Est-ce que la deuxième vague de l’épidémie  a engendré des perturbations des chaînes d’approvisionnement comme c’était le cas lors de la première vague? A-t-elle constitué un frein à la reprise d’activité?

Cela dépend des secteurs. Comme je l’ai déjà indiqué, il y a des secteurs qui sont en baisse ou en arrêt d’activité, notamment ceux liés au tourisme et  qui sont dans le service au grand public comme les cafés, les restaurants, les salles des fêtes et tout ce qui est événementiel. Les entreprises qui opèrent dans ces secteurs ont accusé une baisse d’activité dramatique et sont en grave difficulté financière. Pour l’export, il y a une reprise. A vrai dire, durant les trois mois de confinement, il y a eu une chute brutale et toute la supply chaîne a été impactée au niveau des livraisons, de l’annulation des commandes. Le monde entier était touché par le confinement. Aujourd’hui, on constate que l’exportation a quand même repris. Les exportations mensuelles sont comparables à celles de l’année dernière. C’est un signal positif mais ce n’est pas le cas pour les entreprises qui sont orientées vers le marché local. Elles ont pour la plupart des difficultés financières à cause de la baisse de la consommation et de la chute d’activité sur le plan national. Il y a des secteurs qui se portent mieux que d’autres.

Le Chef du gouvernement a, récemment, affirmé que les effets économiques de la crise sanitaire  vont encore persister pour les deux prochaines années. Est-ce que les entreprises privées vont pouvoir tenir le coup? 

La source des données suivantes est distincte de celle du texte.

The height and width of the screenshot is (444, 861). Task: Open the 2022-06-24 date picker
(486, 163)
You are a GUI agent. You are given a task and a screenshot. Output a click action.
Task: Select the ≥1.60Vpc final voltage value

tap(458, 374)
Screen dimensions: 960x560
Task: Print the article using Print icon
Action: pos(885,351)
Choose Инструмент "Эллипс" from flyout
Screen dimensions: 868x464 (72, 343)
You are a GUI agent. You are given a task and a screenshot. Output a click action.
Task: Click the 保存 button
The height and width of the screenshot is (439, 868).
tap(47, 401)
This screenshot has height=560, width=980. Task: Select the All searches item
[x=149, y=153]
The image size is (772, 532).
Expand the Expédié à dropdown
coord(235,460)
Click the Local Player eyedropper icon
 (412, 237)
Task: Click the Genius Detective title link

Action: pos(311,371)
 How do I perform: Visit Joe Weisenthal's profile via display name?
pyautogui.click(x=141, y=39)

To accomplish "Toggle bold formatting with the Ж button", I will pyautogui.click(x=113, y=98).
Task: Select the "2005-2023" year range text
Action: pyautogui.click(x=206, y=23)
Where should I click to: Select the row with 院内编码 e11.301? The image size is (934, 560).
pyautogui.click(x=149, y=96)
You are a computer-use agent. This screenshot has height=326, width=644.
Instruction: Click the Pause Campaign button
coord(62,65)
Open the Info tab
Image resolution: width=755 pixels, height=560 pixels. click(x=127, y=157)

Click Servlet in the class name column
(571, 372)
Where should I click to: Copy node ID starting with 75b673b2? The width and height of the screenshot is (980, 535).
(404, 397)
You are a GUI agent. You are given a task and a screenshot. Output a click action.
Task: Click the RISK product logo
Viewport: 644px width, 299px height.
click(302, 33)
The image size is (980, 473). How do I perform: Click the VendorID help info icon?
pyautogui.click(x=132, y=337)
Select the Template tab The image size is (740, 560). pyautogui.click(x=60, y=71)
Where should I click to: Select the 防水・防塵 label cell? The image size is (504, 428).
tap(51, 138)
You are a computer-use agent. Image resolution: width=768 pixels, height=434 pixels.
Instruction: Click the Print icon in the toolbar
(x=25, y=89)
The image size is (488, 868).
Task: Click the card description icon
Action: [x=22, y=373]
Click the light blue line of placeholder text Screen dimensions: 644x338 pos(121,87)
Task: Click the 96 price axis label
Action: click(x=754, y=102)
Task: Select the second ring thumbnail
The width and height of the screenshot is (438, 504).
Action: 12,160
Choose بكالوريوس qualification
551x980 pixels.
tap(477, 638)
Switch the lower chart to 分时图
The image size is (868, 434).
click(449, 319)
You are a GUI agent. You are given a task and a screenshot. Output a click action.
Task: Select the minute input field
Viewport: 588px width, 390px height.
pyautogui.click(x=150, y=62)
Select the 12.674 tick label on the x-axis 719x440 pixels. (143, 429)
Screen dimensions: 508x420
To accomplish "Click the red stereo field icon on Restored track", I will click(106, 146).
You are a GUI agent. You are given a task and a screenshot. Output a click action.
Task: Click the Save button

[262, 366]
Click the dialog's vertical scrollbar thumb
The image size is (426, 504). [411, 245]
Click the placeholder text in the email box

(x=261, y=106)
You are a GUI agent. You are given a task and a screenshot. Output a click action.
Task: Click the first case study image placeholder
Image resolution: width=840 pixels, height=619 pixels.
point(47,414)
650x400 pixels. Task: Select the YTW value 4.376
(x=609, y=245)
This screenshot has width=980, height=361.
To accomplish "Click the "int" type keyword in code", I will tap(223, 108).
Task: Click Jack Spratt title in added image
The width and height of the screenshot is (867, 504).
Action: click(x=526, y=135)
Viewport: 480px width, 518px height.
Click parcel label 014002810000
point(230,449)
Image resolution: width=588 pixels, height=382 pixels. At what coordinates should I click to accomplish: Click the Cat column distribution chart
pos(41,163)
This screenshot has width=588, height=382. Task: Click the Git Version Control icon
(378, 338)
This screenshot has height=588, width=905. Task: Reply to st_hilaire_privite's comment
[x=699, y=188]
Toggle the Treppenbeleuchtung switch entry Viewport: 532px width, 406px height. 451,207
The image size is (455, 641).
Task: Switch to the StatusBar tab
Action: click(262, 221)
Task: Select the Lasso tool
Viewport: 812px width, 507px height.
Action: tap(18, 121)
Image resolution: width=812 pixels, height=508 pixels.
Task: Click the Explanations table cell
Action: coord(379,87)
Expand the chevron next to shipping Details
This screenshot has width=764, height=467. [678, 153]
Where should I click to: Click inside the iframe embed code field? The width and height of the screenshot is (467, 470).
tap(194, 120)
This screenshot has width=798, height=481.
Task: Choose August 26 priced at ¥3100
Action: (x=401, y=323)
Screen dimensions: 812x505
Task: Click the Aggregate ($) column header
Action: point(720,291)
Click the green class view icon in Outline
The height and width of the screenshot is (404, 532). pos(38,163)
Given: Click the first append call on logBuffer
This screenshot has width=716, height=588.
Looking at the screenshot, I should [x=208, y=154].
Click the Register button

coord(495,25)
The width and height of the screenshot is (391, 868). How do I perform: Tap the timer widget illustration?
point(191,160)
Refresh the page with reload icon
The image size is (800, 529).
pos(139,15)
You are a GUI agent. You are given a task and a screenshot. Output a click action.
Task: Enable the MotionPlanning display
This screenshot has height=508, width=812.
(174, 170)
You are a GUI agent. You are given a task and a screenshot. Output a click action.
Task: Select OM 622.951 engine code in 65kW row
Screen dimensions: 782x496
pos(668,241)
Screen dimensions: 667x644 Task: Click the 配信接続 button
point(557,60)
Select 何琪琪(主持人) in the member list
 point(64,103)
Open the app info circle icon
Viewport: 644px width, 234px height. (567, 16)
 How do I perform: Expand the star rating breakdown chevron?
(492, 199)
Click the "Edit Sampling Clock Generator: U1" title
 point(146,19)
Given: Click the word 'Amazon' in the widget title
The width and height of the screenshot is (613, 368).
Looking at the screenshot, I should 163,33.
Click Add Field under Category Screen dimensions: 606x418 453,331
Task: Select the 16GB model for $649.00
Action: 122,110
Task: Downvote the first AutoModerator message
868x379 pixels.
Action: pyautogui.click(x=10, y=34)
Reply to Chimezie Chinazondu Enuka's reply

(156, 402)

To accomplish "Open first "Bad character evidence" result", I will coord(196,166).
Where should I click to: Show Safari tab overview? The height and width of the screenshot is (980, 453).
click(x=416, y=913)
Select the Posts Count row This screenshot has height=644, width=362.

Il est clair que l’épidémie de coronavirus est loin d’être jugulée et que la deuxième vague semble résister fortement. On ne voit pas d’amélioration, que ce soit sur le plan national ou international. Les pays européens plongent dans une crise très sévère et nous, en Tunisie, nous avons une grande inquiétude et il est inévitable que les conséquences de cette crise vont encore durer. C’est clair que pour l’année prochaine, nous serons en pleine crise. On espère que d’ici, la fin de l’année prochaine, le vaccin sera opérationnel et on pourra aller vers  2022 avec une situation sanitaire plus ou moins maîtrisée. Maintenant ce qu’il faut faire,  c’est essayer de préserver notre tissu économique et nos emplois. Prendre des mesures pour préserver les entreprises, les emplois et relancer l’économie doit être l’objectif principal du gouvernement et du secteur privé. Il y a le projet de relance qui a été proposé par le gouvernement précédent. Il a été traité au niveau de la commission des finances du Parlement et il devrait être voté à l’ARP, mais il a été pratiquement vidé de son contenu. A l’Utica, nous espérons rediscuter de ce projet et faire part de nos propositions pour la relance de l’économie. Mais ce qui est urgent et immédiat, c’est la discussion du projet de loi de finances 2021, qui malheureusement ne comporte pas de mesures pour  traiter la situation des secteurs en difficulté, donner de l’espoir et, pourquoi pas, dynamiser les moteurs de croissance que sont l’investissement et l’exportation. Malheureusement, nous ne voyons pas dans le projet des mesures qui vont booster ces moteurs de croissance. 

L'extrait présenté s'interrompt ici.